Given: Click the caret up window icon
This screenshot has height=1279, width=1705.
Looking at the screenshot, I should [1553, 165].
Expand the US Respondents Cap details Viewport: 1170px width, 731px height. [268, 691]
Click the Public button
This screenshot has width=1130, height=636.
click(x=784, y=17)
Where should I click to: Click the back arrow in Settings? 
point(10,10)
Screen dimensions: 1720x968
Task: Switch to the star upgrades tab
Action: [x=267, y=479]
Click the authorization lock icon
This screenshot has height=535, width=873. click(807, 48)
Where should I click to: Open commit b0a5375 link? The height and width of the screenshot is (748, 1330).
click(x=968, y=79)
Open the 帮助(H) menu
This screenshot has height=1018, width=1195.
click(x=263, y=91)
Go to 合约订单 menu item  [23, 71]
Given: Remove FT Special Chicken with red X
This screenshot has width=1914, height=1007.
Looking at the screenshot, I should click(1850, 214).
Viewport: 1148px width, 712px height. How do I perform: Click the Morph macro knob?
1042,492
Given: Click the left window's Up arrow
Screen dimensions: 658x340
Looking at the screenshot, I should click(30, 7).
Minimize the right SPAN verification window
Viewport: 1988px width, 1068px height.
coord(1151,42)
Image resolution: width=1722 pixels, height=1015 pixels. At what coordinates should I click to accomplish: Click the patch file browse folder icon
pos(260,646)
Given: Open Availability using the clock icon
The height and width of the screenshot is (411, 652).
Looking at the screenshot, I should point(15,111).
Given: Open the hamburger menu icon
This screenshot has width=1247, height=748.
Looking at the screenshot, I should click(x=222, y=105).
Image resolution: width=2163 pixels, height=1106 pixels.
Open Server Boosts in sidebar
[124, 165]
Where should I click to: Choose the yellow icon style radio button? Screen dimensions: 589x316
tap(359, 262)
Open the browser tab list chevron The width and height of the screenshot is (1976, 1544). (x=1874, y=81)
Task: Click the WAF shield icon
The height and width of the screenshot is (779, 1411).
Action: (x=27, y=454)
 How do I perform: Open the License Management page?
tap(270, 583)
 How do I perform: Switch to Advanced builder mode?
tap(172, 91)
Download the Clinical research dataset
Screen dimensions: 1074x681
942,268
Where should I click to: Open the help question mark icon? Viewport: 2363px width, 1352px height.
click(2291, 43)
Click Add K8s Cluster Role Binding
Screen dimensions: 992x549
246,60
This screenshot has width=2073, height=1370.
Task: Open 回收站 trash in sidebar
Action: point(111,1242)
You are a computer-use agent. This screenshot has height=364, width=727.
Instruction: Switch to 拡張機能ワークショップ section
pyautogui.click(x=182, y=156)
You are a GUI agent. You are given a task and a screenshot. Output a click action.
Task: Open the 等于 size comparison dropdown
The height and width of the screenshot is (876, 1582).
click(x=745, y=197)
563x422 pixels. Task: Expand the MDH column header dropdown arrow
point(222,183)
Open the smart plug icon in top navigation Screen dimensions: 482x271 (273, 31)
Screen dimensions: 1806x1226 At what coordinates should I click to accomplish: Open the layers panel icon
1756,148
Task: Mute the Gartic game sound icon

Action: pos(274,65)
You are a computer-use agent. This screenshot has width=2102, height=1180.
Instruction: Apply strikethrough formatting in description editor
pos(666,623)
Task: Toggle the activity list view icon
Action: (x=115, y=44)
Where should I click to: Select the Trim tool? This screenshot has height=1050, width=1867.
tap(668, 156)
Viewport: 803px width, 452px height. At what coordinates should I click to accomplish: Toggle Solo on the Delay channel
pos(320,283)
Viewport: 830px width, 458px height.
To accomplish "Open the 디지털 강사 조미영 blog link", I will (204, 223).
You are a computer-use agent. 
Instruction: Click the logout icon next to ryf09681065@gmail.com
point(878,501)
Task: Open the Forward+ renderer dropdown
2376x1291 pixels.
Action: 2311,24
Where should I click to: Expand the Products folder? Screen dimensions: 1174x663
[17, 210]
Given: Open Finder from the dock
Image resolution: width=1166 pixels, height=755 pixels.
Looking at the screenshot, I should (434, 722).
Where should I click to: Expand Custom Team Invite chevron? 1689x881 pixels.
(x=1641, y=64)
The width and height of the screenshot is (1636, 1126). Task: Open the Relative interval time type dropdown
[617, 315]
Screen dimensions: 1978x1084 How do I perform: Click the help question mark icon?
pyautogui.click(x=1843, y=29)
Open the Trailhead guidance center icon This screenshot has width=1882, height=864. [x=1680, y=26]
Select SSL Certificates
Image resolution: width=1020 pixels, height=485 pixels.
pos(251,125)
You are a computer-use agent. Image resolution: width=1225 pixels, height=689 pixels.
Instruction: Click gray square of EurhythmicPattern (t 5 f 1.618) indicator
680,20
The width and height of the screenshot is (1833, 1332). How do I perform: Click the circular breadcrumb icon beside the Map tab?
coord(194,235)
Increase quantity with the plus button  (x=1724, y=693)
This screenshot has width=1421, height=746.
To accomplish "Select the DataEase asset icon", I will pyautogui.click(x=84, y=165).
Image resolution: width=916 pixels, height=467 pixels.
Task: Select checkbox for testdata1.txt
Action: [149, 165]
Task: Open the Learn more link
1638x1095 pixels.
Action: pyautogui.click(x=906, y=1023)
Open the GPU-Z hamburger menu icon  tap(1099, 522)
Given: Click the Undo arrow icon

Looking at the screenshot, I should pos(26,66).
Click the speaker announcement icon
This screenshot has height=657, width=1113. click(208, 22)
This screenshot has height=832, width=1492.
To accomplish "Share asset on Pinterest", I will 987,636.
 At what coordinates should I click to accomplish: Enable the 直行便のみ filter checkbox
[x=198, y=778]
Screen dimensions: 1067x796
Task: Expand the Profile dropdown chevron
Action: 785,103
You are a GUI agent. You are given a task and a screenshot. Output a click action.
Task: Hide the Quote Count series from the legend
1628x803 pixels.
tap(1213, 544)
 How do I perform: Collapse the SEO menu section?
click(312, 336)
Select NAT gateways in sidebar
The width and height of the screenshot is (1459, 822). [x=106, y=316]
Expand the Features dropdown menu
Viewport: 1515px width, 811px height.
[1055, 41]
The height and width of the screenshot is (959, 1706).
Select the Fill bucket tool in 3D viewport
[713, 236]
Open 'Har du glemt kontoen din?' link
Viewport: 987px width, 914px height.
--------------------------------
Return every line in the listing that contains the word "computer".

You are a computer-use agent. This screenshot has height=364, width=727.
You are a computer-use agent. This screenshot has width=2102, height=1180.
You are a computer-use agent. 
You are a computer-use agent. Image resolution: width=1225 pixels, height=689 pixels.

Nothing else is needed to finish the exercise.